Alex Woolford
Alex Woolford

Reputation: 4563

pass Hadoop arguments into Java code

I have an Uber jar that performs some Cascading ETL tasks. The jar is executed like this:

hadoop jar munge-data.jar

I'd like to pass arguments to the jar when the job is launched, e.g.

hadoop jar munge-data.jar -Denv=prod

Different credentials, hostnames, etc... will be read from properties files depending on the environment.

This would work if the job were executed java jar munge-data.jar -Denv=prod, since the env property could be accessed:

System.getProperty("env")

However, this doesn't work when the jar is executed hadoop jar ....

I saw a similar thread where the answerer states that properties can be accessed using what looks like the org.apache.hadoop.conf.Configuration class. It wasn't clear to me, from the answer, how the conf object gets created. I tried the following and it returned null:

Configuration configuration = new Configuration();
System.out.println(configuration.get("env"));

Presumably, the configuration properties need to be read/set.

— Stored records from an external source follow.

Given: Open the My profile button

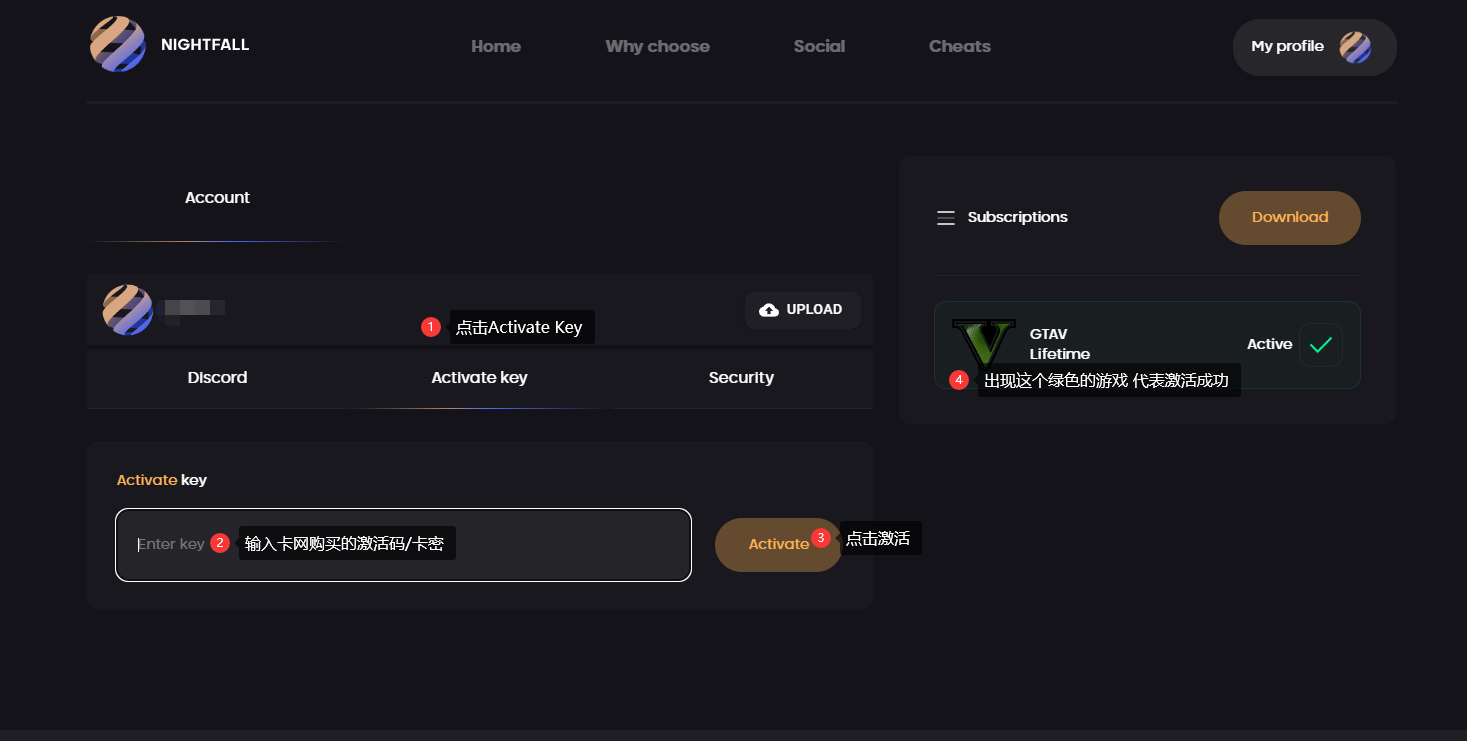Looking at the screenshot, I should click(1315, 47).
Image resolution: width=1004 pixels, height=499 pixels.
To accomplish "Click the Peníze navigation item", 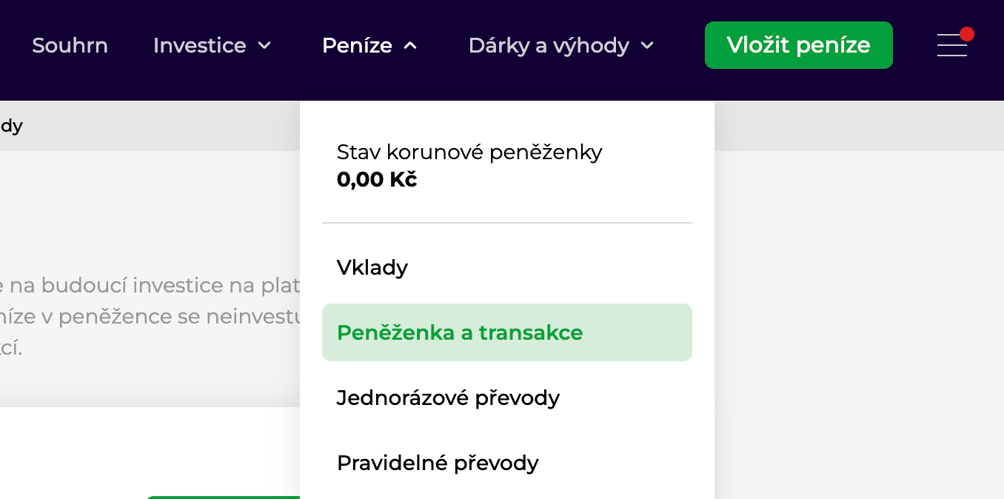I will tap(357, 45).
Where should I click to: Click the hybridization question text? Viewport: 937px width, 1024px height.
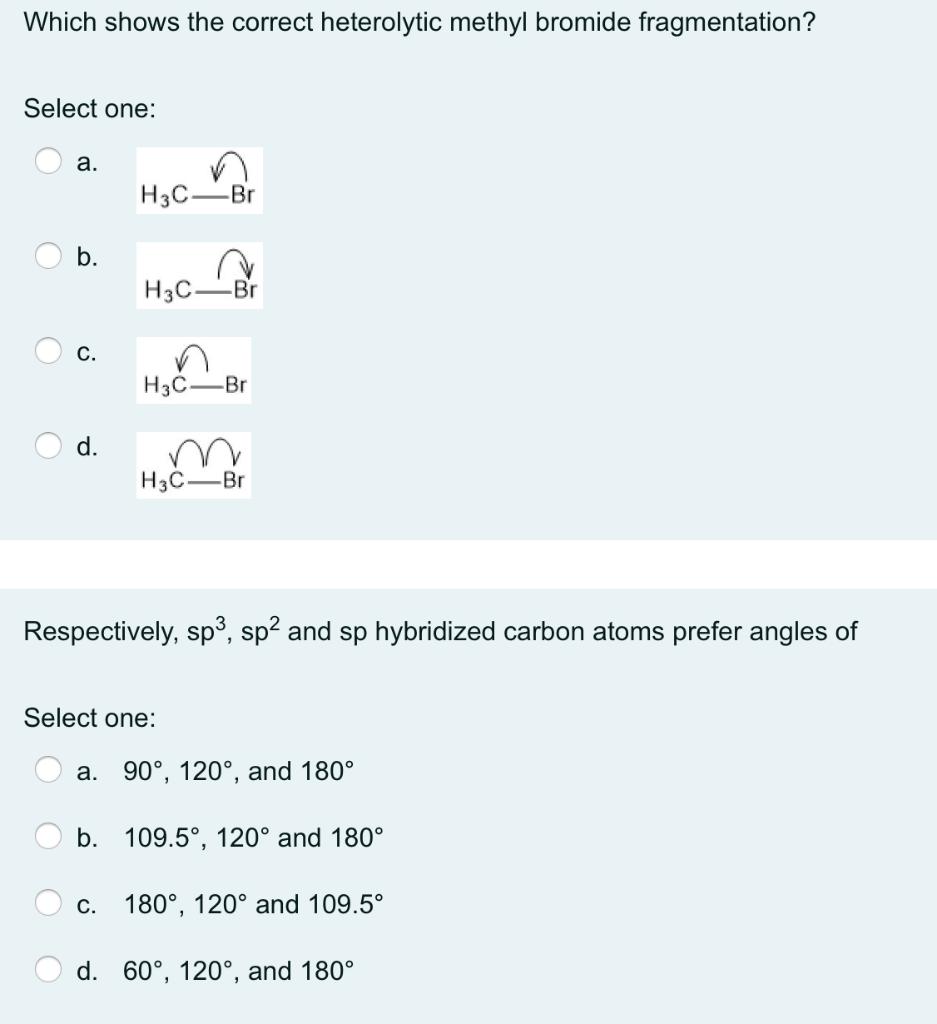(440, 631)
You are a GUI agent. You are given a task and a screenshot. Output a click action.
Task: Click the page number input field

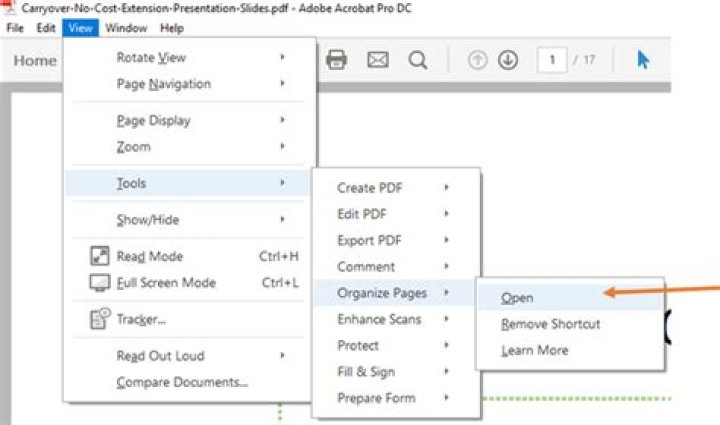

Can you tell me how I can pass properties, e.g. hadoop jar [...] -DsomeProperty=someValue, into my ETL job?

Upvotes: 5

Views: 4698

Answers (2)

maxteneff
maxteneff

Reputation: 1531

Driver class should implement Tool interface which allow you to use ToolRunner to run your MapReduce job:

public class MRDriver extends Configured implements Tool {
    @Override
    public int run(String[] args) throws Exception {
        /*...*/
    }
}

Then you'll be able to run jobs by following way:

public static void main(String[] args) throws Exception {
    int res = ToolRunner.run(new MRDriver(), args);
    System.exit(res);
}

It means that all your commannd line parameters parsed by ToolRunner to the current instance of Configuration class.

Assuming you run job from console with following command:

hadoop jar munge-data.jar -Denv1=prod1 -Denv2=prod2

Then in run() method you can get all your arguments from Configuration class:

public int run(String args[]) {
    Configuration conf = getConf();

    String env1 = conf.get("env1");
    String env2 = conf.get("env2");

    Job job = new Job(conf, "MR Job");
    job.setJarByClass(MRDriver.class);

    /*...*/
}

Upvotes: 5

Vignesh I
Vignesh I

Reputation: 2221

You can pass the arguments in two ways. Either using -D option or using configuration. But you can only use -D option when you implement Tool interface. If not then you have to set the configuration variables by conf.set.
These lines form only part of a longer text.